■ To do ■
a – In the piece on Malaysian Internet service, what reason was given for 71 percent of Internet users preferring the slower Streamyx package? Answer in one to three sentences.
b – Rewrite the piece on Malaysian Internet service from "Let me refer" to "quality of service?", replacing "quality of service" with "service quality".

-- start Supplied text --

Salleh should ask himself: What he can do for ICT in Malaysia and not what ICT can do for him!

Former Cabinet Minister Tan Sri Rafidah Aziz hit the nail on the head when she advised the new Minister for Communications and Multimedia, Datuk Seri Salleh Said Keruak to improve Internet services instead of shooting himself in the foot by saying Malaysians prefer slower Internet.

She said: “That is embarrassing if the world has the perception that most Malaysians prefer the slower option, and that the government is happy with that!”

Let us see whether Salleh could make amends for his howler that 71 percent of Malaysian Internet users preferred the slower Streamyx broadband package that offered speeds of between 384 kilobyte per second (Kbps) to 1 megabyte per second (Mbps) because Malaysians could not afford faster Internet plans that were more expensive.

There are no countries in the world which would prefer slower Internet unless it is peopled by cretins and idiots.

Let me refer to some of the points raised in Salleh’s two blog posts.

The Minister should refer to the Internet Users Survey 2014 report uploaded to MCMC website on 2 September 2015 which quoted 71.2% of respondent as saying that their mobile Internet is “sometimes good, sometimes bad” which means it is unreliable.

When Internet service is not reliable at the time when users need it, it is as good as rubbish. The report published by MCMC also states that 7.4% of home Internet users experience “mostly bad” quality of service.

Internet service which is unreliable causes slow Internet experience, wastes bandwidth and increases cost of usage in today's limited data packages.

Why is there no focus on quality of service?

-- end Supplied text --
-- start Data section --

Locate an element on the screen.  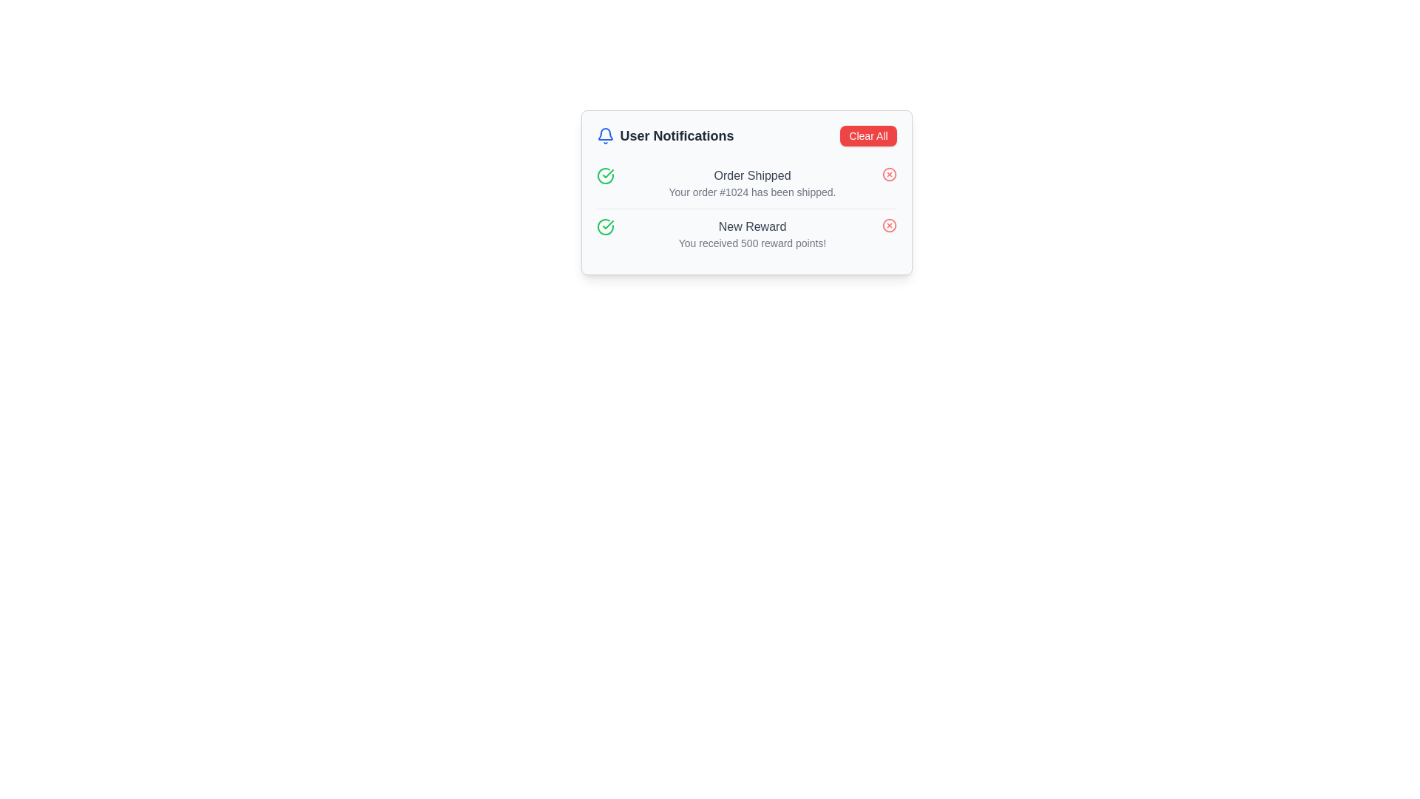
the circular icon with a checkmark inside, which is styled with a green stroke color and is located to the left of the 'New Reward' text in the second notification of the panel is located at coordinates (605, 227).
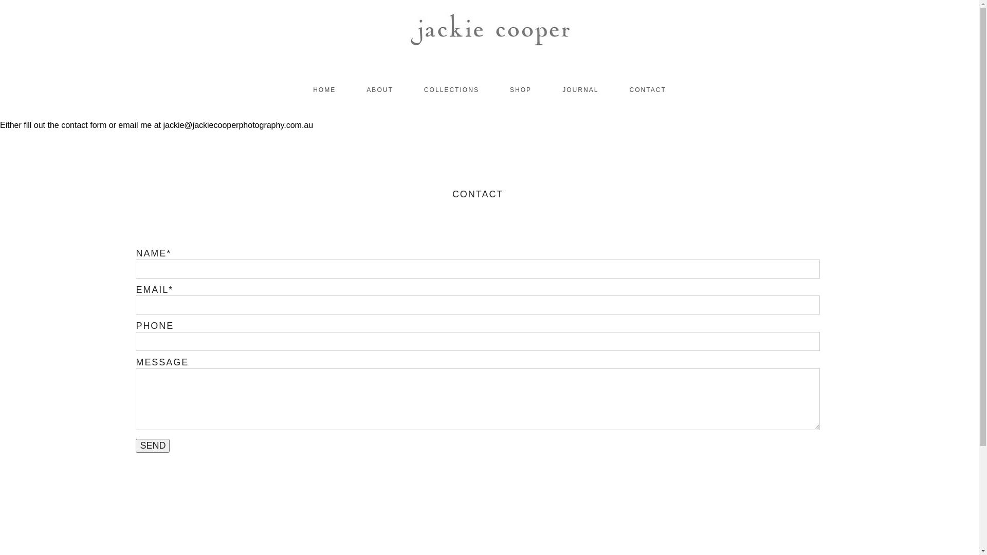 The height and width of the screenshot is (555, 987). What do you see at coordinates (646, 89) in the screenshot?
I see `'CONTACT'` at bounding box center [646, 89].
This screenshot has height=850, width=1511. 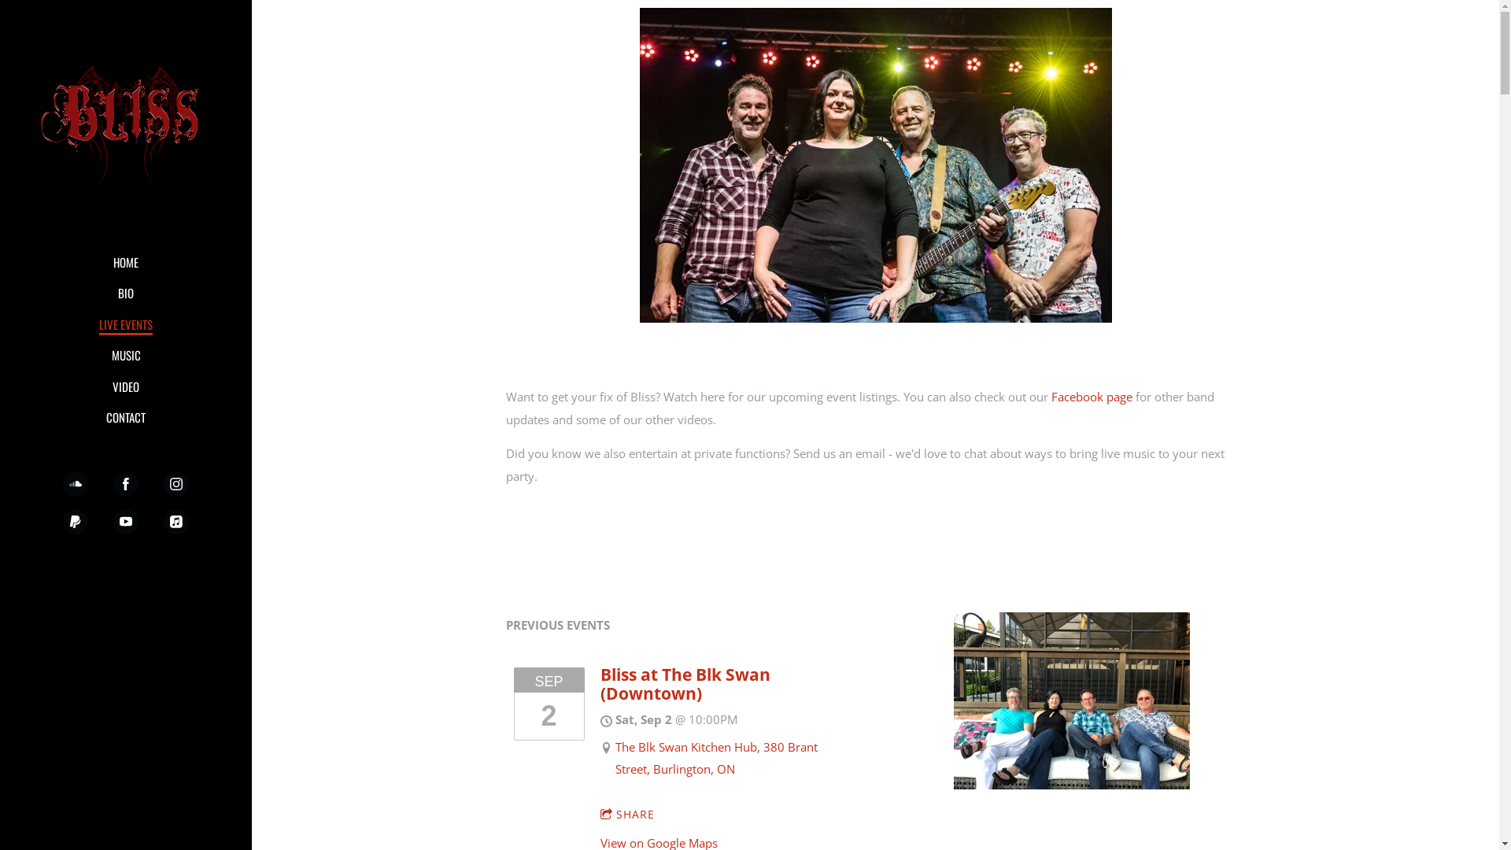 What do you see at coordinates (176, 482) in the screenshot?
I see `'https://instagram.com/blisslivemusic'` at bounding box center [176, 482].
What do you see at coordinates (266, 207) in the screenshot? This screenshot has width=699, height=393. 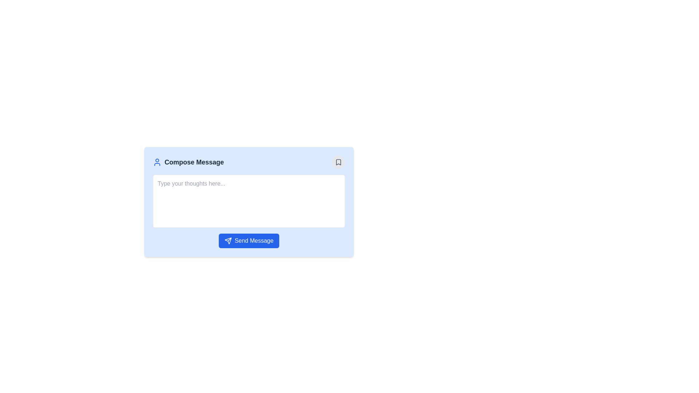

-- end Data section --

■ Answers for the exercise ■
a – The reason given was that Malaysians could not afford faster Internet plans, because those plans were more expensive.

b –
Let me refer to some of the points raised in Salleh’s two blog posts.

The Minister should refer to the Internet Users Survey 2014 report uploaded to MCMC website on 2 September 2015 which quoted 71.2% of respondent as saying that their mobile Internet is “sometimes good, sometimes bad” which means it is unreliable.

When Internet service is not reliable at the time when users need it, it is as good as rubbish. The report published by MCMC also states that 7.4% of home Internet users experience “mostly bad” service quality.

Internet service which is unreliable causes slow Internet experience, wastes bandwidth and increases cost of usage in today's limited data packages.

Why is there no focus on service quality?